Open austin-space opened 1 year ago
Brainstorm thought I had while looking at this - we would need to store on the autoscaler CRD if the scheduling had happened or not (past 3 entries?) just in case the controller goes down over the scheduling time period, so it can do the work it was supposed to do before.
I'm not sure that you would need to. This is intended to be stateless, so it just pretends that it's a normal buffer autoscaler. It just so happens that the current buffer rule would be determined by the highest priority active override.
That being said, it's probably worth updating the CRD with the last scale rule used in order to get a sense of why it might be scaling to some level(or not). In that case a name field would be needed for any overrides.
Oh I see - so you the actual result would be something like
default buffer: 10% Between 1am and 5am: scale buffer 5% (low peak time) Between 1pm and 5pm: scale buffer 20% (high peak time)
Then on each autoscaler loop you would just be looking at which buffer to apply. That makes a lot of sense 👍🏻
I had it in my head more of a "at 1pm exactly do this thing", but this is better. I like it!
Yeah, that seemed like the way to keep the changes to the autoscaler as minimal and resilient as possible.
Your comment did remind me that there's an important distinction here between "scheduled once" and "scheduled recurring". Ideally I want to be able to do both (which could be as easy as specifying just a time when you want daily recurrence, and a datetime when you want a single occurrence), but I suspect that there will be a desire for day of week recurrence. For now I feel like that can probably be avoided for simplicity, since that complexity can spiral out of control quickly.
You could also enable a change in min/max as well during a time period?

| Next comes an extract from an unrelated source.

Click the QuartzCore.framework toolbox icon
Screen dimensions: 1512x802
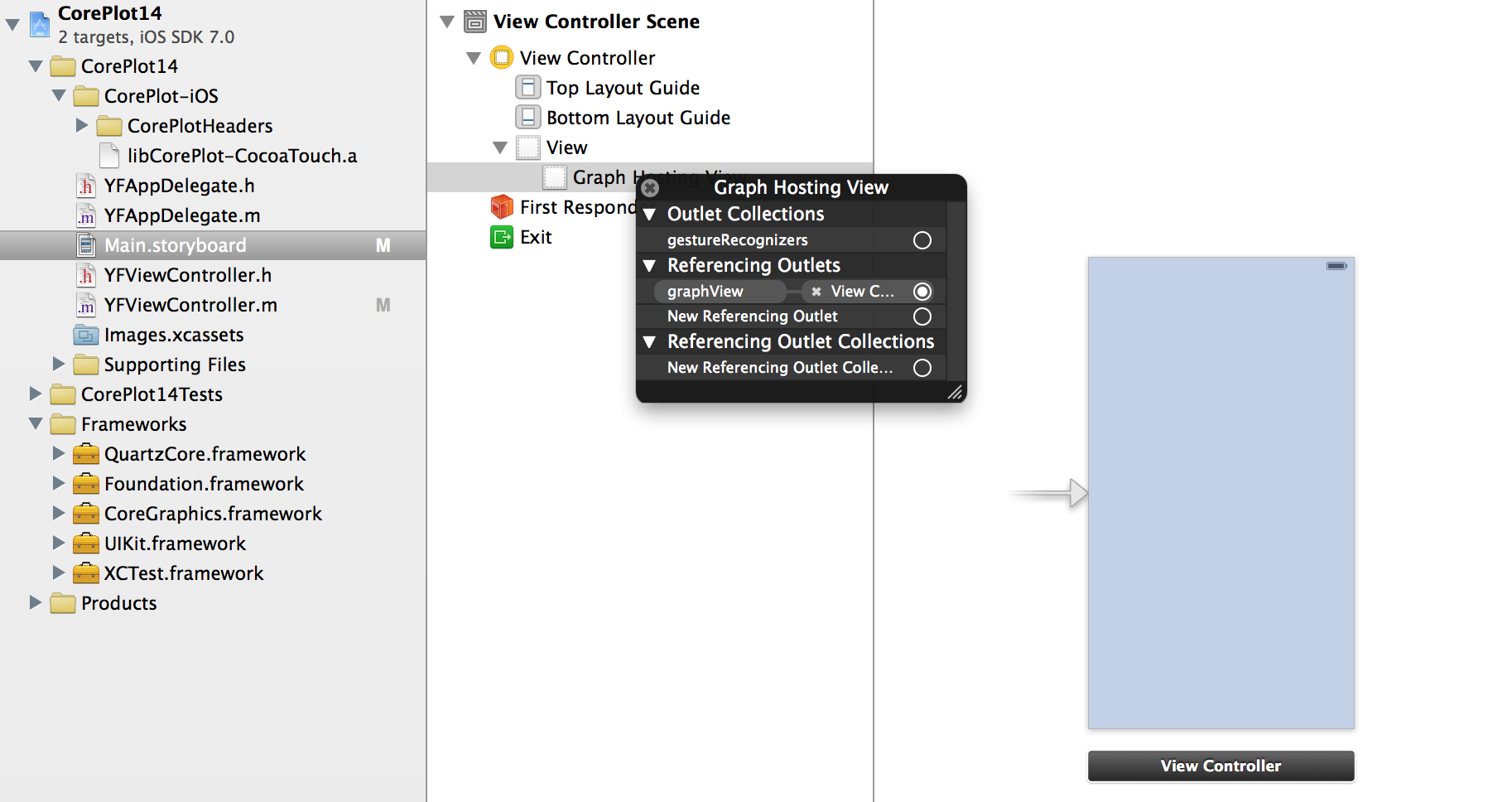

Yeah, I think that would be ideal. That way I can articulate the widest range of scheduled events. For example, you provided a very good example of when the % buffer might be useful, but I might actually want to set a lower floor as well at night. Likewise for a scheduled event, I may want to do something like:
That way we don't try to aggressively scale up as people join the event, we just fill out a fleet that we've already allocated. This puts less load on the cluster during a high stress event, and saves money on overall usage.
It would probably make sense to either fall back to the default or reject the CRD if there are any values not provided so as to avoid configuration mistakes.
So coming from the conversation in #3718 (@zmerlynn , @aRestless, @nrwiersma), I wanted to capture some thoughts here, on a potential "policy chain" implementation. I think in actual examples, so this lets me flush things out.
So first thought would backward compatibility, but I think that's easy with the CRD constructs we already exist, we just add a new type
parameters to FleetAutoscalerSpec
, and default it to Policy
- so you could have:
apiVersion: autoscaling.agones.dev/v1
kind: FleetAutoscaler
metadata:
name: simple-game-server-autoscaler
spec:
fleetName: simple-game-server
type: Policy # this is the new bit, and "policy" would be the default.
policy:
type: Buffer
buffer:
bufferSize: 2
minReplicas: 0
maxReplicas: 10
But if you wanted to have a chain, then type would be "chain", like so:
apiVersion: autoscaling.agones.dev/v1
kind: FleetAutoscaler
metadata:
name: simple-game-server-autoscaler
spec:
fleetName: simple-game-server
type: Chain # so now populate the `chain` child element.
chain:
- type: Webhook
webhook:
service:
name: autoscaler-webhook-service
namespace: default
path: scale
- policy:
type: Buffer
buffer:
bufferSize: 2
minReplicas: 0
maxReplicas: 10
Not 100% sure how to capture the failthrough on a Webhook (maybe it doesn't need to be captured)? From here, we can probably add different type of Scheduling types? (start and end dates, recurring, cron? etc?) that would allow scheduling.
100% a sacrificial draft, so feel free to play with it, but WDYT?
Let's limit the design for now just to the fallback discussion from #3718 / #3686 - we'll have someone working soon on the scheduling part.
However, lifting a bit from the conversation at https://github.com/googleforgames/agones/pull/3718#issuecomment-2032378428, @arestless was proposing: a policy falls through to the next policy either if it fails (Webhook or whatever else we might add that has error returns), or if some conditional isn't met. That seems easy enough to reason about, and means we would basically have linear cascading of policies that were either:
we require the last element of the chain to be non-conditional / non-erroring so there's always some policy (maybe this isn't necessary? maybe this just means "don't modify it if nothing applies"?)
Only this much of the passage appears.